Just what social justice means in this new era of protest was examined by panelists at a lively discussion on Oct. 19 at MEC. Entitled “Creating a New Social Justice Movement,” four panelists examined white supremacy, fake news, the importance of voting and the role of social media, among other topics. The standing-room only event in the EOJ auditorium was sponsored by the Kurz Family Foundation.

The program began by acknowledging the urgency of the current social climate: N.F.L. players catching heat for protesting police violence by taking a knee during the National Anthem; Nazis marching in Charlottesville; a new spotlight on sexual harassment in the wake of the Harvey Weinstein allegations. Panelists wrestled with two big questions: defining social justice and creating coalitions that cross lines of race, gender and other facets of identity and allegiance.

The panelists were MEC president Rudolph F. Crew; Rabbi Michael Lerner, the editor of Tikkun Magazine; Lurie Daniel Favors, General Counsel for MEC’s Center for Law and Social Justice; and Yasmin Yonis, an Organizing Fellow at the Black Alliance for Just Immigration. The panel was moderated by Toni Williams, Director of Public Affairs for Con Edison and the creator and executive producer of the TV talk show “Brooklyn Savvy.”

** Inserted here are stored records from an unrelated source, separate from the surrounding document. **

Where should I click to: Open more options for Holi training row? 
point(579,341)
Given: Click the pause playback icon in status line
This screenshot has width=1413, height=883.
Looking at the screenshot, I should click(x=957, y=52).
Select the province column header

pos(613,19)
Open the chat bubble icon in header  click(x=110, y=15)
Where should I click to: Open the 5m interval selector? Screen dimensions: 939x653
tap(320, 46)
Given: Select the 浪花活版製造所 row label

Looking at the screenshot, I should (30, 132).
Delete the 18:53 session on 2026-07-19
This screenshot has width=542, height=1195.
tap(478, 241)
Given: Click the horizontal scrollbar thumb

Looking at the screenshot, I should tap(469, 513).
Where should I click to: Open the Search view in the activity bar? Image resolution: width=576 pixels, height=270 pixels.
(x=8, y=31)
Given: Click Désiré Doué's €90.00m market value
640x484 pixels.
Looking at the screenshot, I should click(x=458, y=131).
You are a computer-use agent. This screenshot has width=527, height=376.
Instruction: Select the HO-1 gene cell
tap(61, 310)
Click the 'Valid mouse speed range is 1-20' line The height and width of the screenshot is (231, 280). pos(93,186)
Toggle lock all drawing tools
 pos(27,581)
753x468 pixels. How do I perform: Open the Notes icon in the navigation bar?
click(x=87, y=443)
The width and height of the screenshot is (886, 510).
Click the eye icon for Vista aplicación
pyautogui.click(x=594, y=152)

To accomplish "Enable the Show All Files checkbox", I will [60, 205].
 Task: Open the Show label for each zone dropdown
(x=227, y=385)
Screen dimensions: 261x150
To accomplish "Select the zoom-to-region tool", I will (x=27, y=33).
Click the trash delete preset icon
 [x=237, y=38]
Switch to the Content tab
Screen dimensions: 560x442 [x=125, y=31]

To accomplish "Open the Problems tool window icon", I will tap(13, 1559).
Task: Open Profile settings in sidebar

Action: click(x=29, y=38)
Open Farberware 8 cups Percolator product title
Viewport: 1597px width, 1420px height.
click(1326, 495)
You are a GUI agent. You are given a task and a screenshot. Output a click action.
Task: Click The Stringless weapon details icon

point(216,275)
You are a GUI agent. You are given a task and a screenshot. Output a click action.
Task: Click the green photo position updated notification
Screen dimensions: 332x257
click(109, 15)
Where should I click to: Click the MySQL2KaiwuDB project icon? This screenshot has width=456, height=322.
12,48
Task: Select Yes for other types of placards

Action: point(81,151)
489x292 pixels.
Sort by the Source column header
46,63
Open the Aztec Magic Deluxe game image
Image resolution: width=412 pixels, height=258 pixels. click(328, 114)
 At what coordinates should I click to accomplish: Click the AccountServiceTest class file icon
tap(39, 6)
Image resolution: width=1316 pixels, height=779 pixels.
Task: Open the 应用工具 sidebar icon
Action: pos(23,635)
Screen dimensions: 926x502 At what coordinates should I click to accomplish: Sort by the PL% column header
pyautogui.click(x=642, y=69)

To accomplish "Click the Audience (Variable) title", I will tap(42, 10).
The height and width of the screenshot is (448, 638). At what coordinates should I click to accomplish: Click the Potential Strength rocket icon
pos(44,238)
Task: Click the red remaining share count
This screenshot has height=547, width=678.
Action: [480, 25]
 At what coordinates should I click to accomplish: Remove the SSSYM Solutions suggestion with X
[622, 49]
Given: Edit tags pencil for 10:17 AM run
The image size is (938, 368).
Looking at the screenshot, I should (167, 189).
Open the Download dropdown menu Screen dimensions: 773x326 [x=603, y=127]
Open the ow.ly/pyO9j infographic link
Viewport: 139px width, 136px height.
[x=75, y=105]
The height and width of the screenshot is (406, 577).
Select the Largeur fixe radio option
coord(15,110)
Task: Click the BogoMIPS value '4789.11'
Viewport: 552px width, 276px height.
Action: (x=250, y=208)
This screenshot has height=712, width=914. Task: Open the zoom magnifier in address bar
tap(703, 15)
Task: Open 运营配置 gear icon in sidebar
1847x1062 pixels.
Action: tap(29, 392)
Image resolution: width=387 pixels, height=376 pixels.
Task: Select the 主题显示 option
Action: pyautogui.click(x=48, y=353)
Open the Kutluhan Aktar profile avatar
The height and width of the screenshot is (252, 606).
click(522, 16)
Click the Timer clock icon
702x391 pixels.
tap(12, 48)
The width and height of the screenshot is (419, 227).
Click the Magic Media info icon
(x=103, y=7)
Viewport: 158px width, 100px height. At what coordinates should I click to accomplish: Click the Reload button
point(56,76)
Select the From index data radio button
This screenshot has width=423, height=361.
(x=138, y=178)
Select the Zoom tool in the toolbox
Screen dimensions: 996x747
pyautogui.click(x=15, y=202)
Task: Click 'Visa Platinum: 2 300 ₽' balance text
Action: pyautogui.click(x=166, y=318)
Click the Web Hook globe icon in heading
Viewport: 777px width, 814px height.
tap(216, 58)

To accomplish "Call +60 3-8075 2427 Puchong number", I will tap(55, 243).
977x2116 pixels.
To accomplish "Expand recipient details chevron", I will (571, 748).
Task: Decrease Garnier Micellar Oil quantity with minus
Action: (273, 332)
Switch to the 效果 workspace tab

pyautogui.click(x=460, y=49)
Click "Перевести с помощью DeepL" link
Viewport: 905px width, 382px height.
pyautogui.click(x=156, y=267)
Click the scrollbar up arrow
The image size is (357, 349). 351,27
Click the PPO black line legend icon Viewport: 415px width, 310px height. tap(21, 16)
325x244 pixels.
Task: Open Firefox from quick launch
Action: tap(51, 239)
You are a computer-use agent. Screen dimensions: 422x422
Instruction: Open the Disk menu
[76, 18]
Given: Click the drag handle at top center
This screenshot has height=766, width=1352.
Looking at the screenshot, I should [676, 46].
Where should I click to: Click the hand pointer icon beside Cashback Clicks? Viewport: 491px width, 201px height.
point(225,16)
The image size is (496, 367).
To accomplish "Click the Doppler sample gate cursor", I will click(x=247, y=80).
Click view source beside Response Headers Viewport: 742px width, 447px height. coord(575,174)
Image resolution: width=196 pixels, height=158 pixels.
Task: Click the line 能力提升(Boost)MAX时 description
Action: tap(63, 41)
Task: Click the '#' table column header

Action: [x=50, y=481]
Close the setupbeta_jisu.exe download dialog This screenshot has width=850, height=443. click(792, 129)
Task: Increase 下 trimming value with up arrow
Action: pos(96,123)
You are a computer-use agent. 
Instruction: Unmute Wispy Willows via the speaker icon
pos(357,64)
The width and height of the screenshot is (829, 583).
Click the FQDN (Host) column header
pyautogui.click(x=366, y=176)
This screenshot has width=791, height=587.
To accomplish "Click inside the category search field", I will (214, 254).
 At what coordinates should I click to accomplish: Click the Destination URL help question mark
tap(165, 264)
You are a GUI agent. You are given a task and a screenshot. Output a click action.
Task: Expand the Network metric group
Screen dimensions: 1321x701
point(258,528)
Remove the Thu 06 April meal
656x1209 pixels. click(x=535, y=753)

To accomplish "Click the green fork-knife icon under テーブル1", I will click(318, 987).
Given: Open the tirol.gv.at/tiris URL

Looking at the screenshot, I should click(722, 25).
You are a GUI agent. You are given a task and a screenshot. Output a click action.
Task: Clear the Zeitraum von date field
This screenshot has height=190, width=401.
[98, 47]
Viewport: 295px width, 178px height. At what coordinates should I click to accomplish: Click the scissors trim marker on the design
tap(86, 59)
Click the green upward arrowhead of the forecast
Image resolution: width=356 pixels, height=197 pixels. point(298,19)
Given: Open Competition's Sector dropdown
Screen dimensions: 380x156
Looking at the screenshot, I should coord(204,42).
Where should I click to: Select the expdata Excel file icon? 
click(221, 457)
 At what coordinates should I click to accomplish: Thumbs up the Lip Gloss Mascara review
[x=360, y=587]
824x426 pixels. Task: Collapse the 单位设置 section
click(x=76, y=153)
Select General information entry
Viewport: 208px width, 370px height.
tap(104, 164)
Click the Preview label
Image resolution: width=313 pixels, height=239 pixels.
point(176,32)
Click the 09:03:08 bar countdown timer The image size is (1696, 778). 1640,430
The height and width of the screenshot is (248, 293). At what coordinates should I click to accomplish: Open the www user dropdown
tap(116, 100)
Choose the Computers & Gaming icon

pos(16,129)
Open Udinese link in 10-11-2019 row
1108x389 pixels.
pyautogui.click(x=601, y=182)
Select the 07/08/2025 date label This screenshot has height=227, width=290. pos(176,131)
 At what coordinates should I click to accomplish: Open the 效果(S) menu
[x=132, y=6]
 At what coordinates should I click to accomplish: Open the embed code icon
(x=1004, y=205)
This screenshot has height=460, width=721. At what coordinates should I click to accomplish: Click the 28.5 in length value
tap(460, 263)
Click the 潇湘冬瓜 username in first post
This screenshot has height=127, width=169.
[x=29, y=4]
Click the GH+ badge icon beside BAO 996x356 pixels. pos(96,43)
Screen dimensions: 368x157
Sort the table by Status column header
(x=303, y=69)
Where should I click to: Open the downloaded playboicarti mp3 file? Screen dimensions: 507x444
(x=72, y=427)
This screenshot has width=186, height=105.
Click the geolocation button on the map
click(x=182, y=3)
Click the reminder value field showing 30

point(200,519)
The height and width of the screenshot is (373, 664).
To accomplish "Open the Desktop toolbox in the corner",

Dr. Crew began by declaring MEC’s mission to create a culture “to intercede in the trajectory of assumptions and misperceptions” in too many quarters about young people of color. Along the same lines, Dr. Crew said his concern about “fake news” was that it leaves out black and brown people or presents them in negative, distorted ways. That myopic view of their lives, he said, becomes the vision for their lives. “The map I see for you has yet be out lived out,” he said, putting a personal spin on social justice.

Rabbi Lerner noted that from 1940 to 1945 one out every three Jews on the planet was murdered and that his own family was wiped out during the Holocaust. It was not a leap for him to identify with the black civil rights struggle, he said. Social justice must be defined as “intrinsic to being a human being,” Rabbi Lerner said, adding that there is no social justice for one group without social justice for all.

Favors suggested that social protest must be strategic and carefully mapped. For instance — who are the powerful stakeholders in a community? “After the protest there has to be a longer-term conversation,” Favors said. “We have to be students of the systems we are operating in.”

Yonis spoke of the importance of re-imaging a different world and the role of artists in that re-imagining. “I don’t think our blackness starts and ends with oppression,” said Yonis, who spoke of her intersecting identity as a Muslim, a woman, and an immigrant from Somalia.

The event was empowering and informative, students said. In particular, they mentioned Dr. Crew’s clarion call for them to be “warriors” in the social justice struggle and the discussion about the impact of voting.